Please write out the items below without changes, from the first line through the line that contains "Action: [1335, 423]", including both of those lines and nothing after them.

(Interface element records)
——————————

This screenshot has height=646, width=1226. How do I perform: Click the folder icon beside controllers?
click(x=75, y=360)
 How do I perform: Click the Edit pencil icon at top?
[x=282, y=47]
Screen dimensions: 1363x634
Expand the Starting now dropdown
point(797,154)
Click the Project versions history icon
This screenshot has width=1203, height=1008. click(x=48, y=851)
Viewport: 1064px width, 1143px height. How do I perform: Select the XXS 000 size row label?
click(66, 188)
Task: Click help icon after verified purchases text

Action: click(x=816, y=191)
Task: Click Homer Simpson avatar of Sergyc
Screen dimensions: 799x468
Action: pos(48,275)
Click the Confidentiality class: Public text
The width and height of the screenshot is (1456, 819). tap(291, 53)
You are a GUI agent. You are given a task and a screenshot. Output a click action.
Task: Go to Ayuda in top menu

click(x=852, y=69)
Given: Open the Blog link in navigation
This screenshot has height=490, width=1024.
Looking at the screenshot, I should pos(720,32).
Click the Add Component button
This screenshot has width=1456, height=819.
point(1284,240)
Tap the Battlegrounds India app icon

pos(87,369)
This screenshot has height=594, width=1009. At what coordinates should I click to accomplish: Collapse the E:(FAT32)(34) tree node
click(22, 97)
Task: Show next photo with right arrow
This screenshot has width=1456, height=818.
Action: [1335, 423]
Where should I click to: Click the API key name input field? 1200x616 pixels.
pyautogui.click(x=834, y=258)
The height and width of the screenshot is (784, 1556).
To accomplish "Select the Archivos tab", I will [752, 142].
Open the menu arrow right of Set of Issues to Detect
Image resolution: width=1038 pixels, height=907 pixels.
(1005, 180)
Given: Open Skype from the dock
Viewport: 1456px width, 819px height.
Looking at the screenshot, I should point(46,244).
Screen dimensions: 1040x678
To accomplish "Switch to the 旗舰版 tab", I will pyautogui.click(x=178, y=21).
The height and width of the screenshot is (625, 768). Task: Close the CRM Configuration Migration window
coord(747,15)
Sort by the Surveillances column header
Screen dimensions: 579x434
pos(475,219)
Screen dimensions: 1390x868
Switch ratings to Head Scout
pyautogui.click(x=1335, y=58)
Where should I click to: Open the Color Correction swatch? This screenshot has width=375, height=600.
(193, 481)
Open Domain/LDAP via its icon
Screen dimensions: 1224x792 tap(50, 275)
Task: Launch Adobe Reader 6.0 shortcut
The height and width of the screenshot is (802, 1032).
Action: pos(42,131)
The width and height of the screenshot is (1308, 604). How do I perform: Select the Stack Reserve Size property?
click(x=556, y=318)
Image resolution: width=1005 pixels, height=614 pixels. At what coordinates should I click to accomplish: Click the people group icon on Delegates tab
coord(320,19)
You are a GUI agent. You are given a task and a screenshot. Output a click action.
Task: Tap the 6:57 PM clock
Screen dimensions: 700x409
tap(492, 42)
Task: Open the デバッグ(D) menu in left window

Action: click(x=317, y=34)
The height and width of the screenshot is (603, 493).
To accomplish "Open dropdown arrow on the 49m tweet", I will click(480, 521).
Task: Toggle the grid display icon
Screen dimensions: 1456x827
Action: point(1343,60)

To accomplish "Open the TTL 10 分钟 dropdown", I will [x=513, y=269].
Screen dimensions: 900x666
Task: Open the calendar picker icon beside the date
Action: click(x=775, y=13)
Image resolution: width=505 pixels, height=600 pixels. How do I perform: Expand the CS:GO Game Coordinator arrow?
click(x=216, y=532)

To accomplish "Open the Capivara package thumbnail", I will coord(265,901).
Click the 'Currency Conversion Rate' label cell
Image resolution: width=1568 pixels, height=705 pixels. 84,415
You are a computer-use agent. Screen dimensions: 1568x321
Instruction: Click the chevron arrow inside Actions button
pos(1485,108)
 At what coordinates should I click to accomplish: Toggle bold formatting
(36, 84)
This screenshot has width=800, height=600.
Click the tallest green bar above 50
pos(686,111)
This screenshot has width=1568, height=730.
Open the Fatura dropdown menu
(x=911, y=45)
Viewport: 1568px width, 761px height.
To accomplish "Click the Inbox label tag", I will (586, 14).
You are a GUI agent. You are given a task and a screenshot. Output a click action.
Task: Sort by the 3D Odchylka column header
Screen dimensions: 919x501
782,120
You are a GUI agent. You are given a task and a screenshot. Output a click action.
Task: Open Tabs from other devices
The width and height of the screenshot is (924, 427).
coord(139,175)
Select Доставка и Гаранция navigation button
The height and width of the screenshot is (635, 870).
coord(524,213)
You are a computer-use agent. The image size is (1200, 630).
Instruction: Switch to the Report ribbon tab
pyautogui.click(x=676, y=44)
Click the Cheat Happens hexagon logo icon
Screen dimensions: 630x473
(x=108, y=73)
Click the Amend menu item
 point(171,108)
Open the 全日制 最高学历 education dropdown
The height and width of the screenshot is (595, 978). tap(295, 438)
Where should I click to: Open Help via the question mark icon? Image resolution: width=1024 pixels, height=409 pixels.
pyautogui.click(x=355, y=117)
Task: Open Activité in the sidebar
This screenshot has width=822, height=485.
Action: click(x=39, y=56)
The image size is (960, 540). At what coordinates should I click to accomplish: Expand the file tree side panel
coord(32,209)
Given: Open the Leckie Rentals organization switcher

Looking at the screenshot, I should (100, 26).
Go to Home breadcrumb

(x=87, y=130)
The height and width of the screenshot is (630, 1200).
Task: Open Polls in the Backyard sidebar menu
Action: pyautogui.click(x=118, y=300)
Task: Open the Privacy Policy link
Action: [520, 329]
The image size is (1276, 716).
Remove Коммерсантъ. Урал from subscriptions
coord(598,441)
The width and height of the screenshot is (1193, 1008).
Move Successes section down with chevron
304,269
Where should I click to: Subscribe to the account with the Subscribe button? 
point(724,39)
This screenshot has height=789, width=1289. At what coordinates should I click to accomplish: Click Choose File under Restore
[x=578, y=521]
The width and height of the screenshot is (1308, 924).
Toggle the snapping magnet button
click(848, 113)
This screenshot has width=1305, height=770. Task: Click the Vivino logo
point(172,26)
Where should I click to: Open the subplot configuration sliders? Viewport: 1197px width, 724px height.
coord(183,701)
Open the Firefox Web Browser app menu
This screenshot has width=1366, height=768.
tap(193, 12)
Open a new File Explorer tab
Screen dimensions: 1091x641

——————————

- CORRECT ANSWER
This screenshot has height=646, width=1226. How do I perform: Click the folder icon beside controllers?
click(x=75, y=360)
 How do I perform: Click the Edit pencil icon at top?
[x=282, y=47]
Screen dimensions: 1363x634
Expand the Starting now dropdown
point(797,154)
Click the Project versions history icon
This screenshot has width=1203, height=1008. click(x=48, y=851)
Viewport: 1064px width, 1143px height. How do I perform: Select the XXS 000 size row label?
click(66, 188)
Task: Click help icon after verified purchases text

Action: click(x=816, y=191)
Task: Click Homer Simpson avatar of Sergyc
Screen dimensions: 799x468
Action: pos(48,275)
Click the Confidentiality class: Public text
The width and height of the screenshot is (1456, 819). tap(291, 53)
You are a GUI agent. You are given a task and a screenshot. Output a click action.
Task: Go to Ayuda in top menu

click(x=852, y=69)
Given: Open the Blog link in navigation
This screenshot has height=490, width=1024.
Looking at the screenshot, I should pos(720,32).
Click the Add Component button
This screenshot has width=1456, height=819.
point(1284,240)
Tap the Battlegrounds India app icon

pos(87,369)
This screenshot has height=594, width=1009. At what coordinates should I click to accomplish: Collapse the E:(FAT32)(34) tree node
click(22, 97)
Task: Show next photo with right arrow
This screenshot has width=1456, height=818.
Action: [1335, 423]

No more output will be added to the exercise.